A true pioneer in audiology, Dr. Earl Harford’s efforts have helped shape the profession for the past 60 years. Dr. Harford is well known for his academic career that began at McGill University and then continued at Northwestern University where he originally served as a graduate assistant to Dr. James Jerger. Harford returned there in 1959 as a colleague. During his 17 years on the faculty, he taught, mentored, and published with Drs. Carhart and Jerger, Bill Rintelmann, Fred Bess, Joe Barry, Richard Wilson and many other historic and current leaders in the profession.

From Northwestern, Dr. Harford moved to Vanderbilt University where he became the director of the Wilkerson Center. After two years there, he was invited to join the staff of the University of Minnesota Medical School where he was the first audiologist in the state to openly dispense hearing aids.
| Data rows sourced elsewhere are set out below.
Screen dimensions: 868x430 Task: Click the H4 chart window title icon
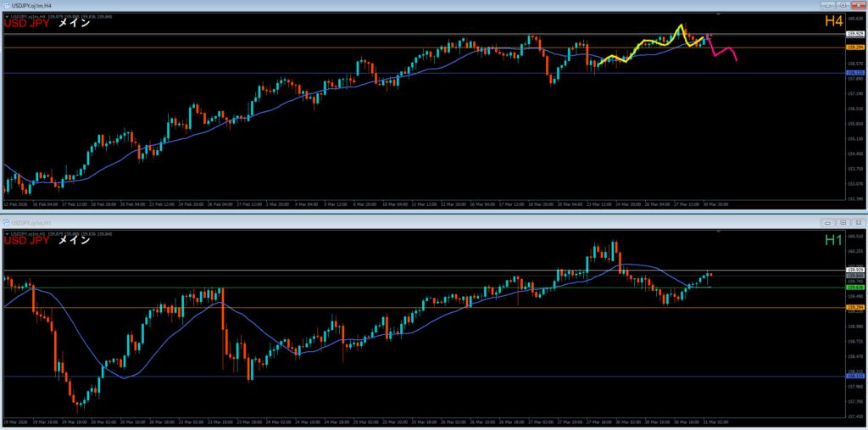pyautogui.click(x=5, y=5)
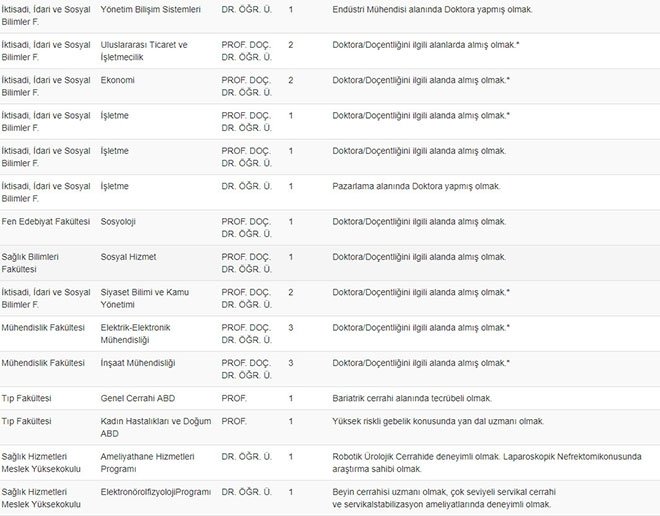Select the Genel Cerrahi ABD row
The height and width of the screenshot is (516, 660).
point(330,398)
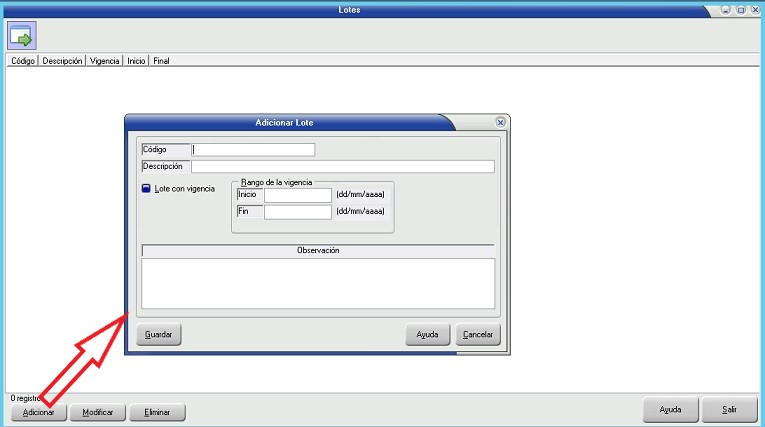The image size is (765, 427).
Task: Click inside the Observación text area
Action: 318,283
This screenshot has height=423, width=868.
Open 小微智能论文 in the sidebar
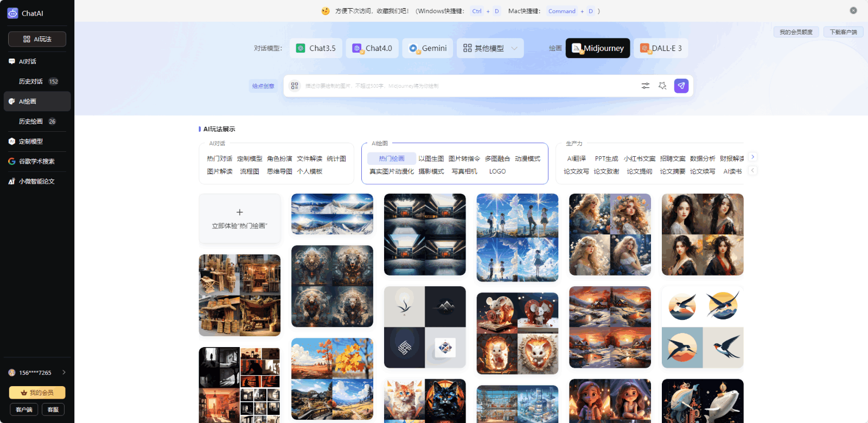coord(36,182)
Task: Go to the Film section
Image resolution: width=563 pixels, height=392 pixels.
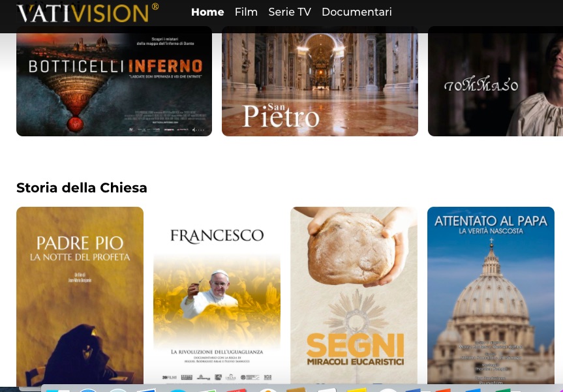Action: 246,12
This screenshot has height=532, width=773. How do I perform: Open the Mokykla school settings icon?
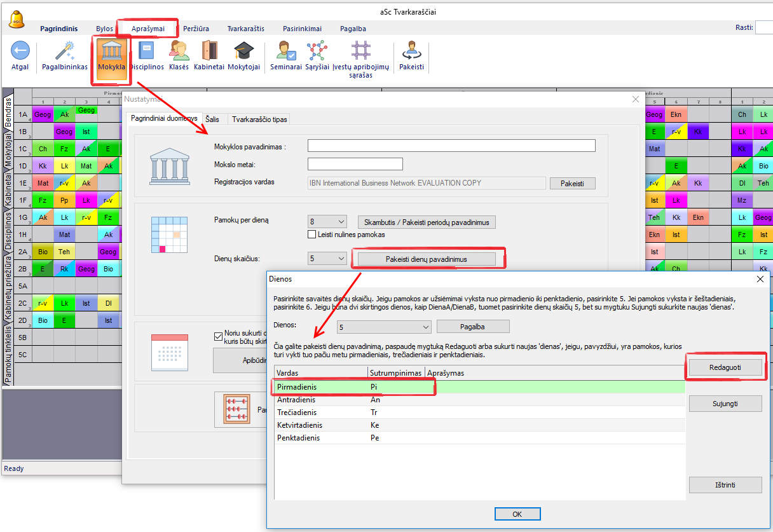112,51
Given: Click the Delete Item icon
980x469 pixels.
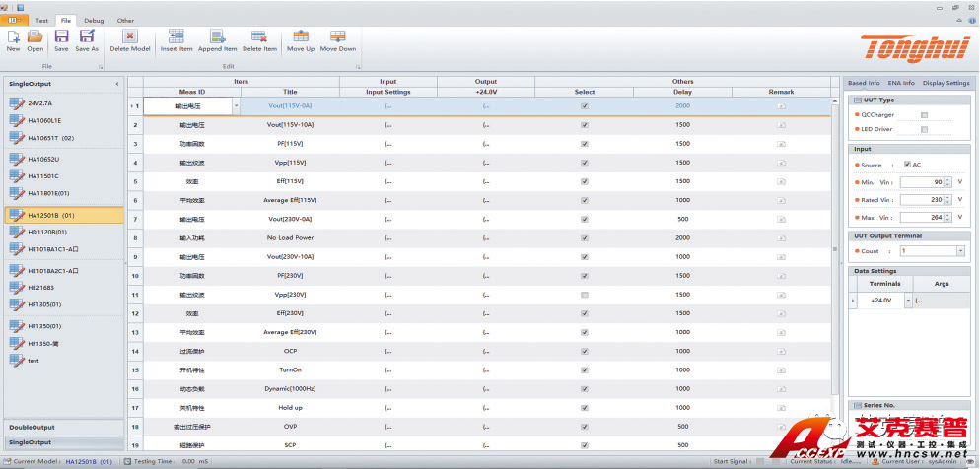Looking at the screenshot, I should (259, 35).
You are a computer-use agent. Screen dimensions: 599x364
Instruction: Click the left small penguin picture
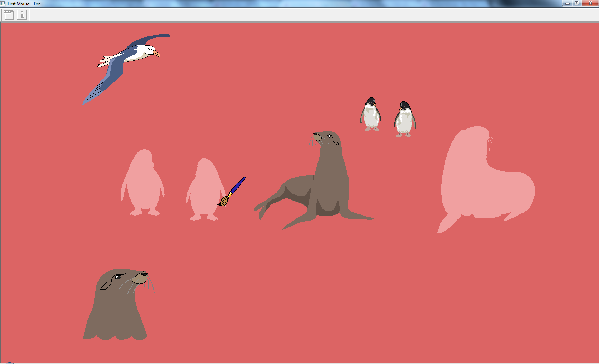click(370, 114)
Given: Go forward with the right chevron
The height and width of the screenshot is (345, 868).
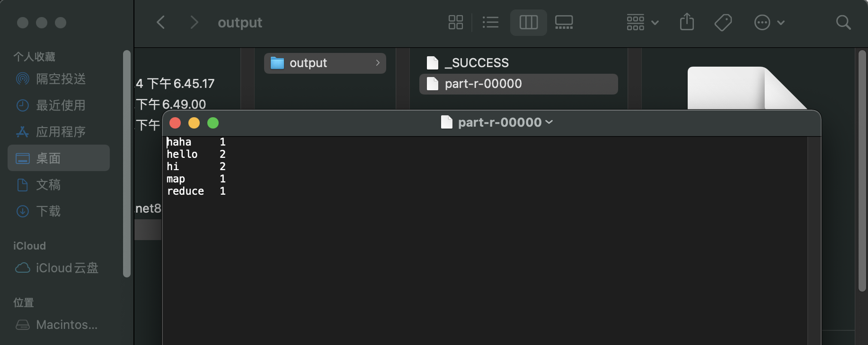Looking at the screenshot, I should [194, 22].
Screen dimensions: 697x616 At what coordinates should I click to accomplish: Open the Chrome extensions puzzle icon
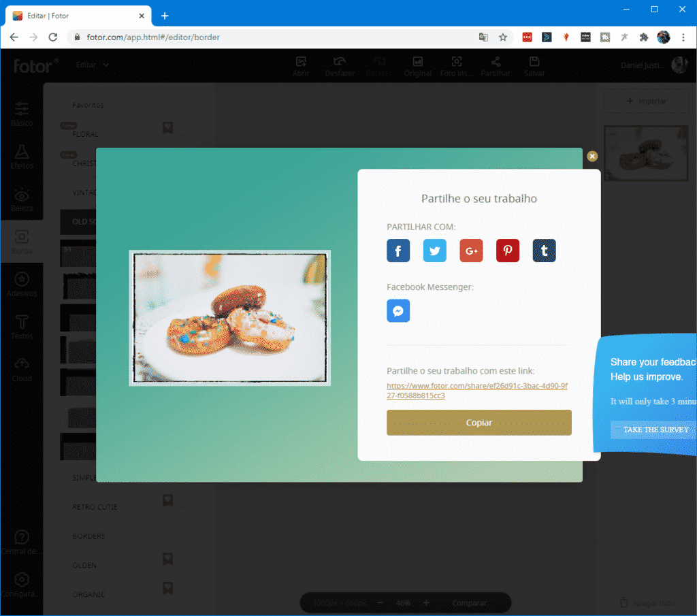click(x=644, y=37)
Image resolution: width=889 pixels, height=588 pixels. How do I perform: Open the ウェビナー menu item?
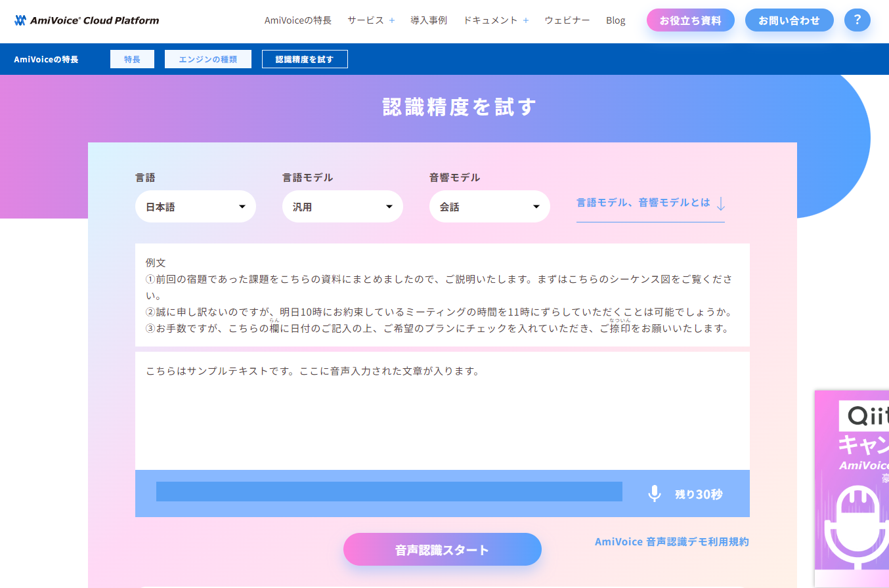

His ingenuity prompted the evolution of the CROS and BICROS hearing aids. At the time of that invention, it was believed that persons with one normal ear had normal hearing. Dr. Harford was working with Dr. George Shambaugh who encouraged him to explore the idea of developing a hearing system to assist patients with unilateral hearing loss.

Dr. Harford was among the earliest researchers to introduce tympanometry, acoustic reflex measurements, and real-ear measurement in the United States. In fact, Dr. Harford has been referred to by his colleagues as the “father of real ear measurements.”

Following six years operating his own private practice, Dr. Harford joined Starkey Laboratories as Director of University Services.  During his tenure at Starkey, he worked with Dave Preves on microphone technology for in situ measurements of the ear, where they completed over 8000 measurements in the early 1980s. This clinical experience proved that real-ear measurements had the potential to verify the performance of the relatively new ITE hearing aids being introduced at that time. This work led to the commercial development and introduction of real-ear measurements in the United States. While employed at Starkey, Dr. Harford originated and directed the Audiology Internship Program where more than 150 audiologists, many of whom became leaders in the profession, completed the program.

A prolific publisher and skillful teacher, Dr. Harford was one of the early advocates of the AuD degree. He delivered the Carhart Lecture at the combined meeting of the American Auditory Society and the American Academy of Audiology in 1993. It was there that he provided a rationale for an independent profession including the foundation for changing the existing model of master’s education to becoming a doctoring and autonomous profession.

Dr. Harford’s contributions to the profession and clinical research are well known and remain the foundation of many current clinical practices. He remains active today teaching classes on hearing loss in his retirement community; he continues to serve as a resource for Starkey Laboratories and Starkey Hearing Foundation; and, he serves as a member of the Board of Directors of the National Council for Better Hearing. Dr. Harford currently lives in Colorado with his audiologist wife, Jennifer.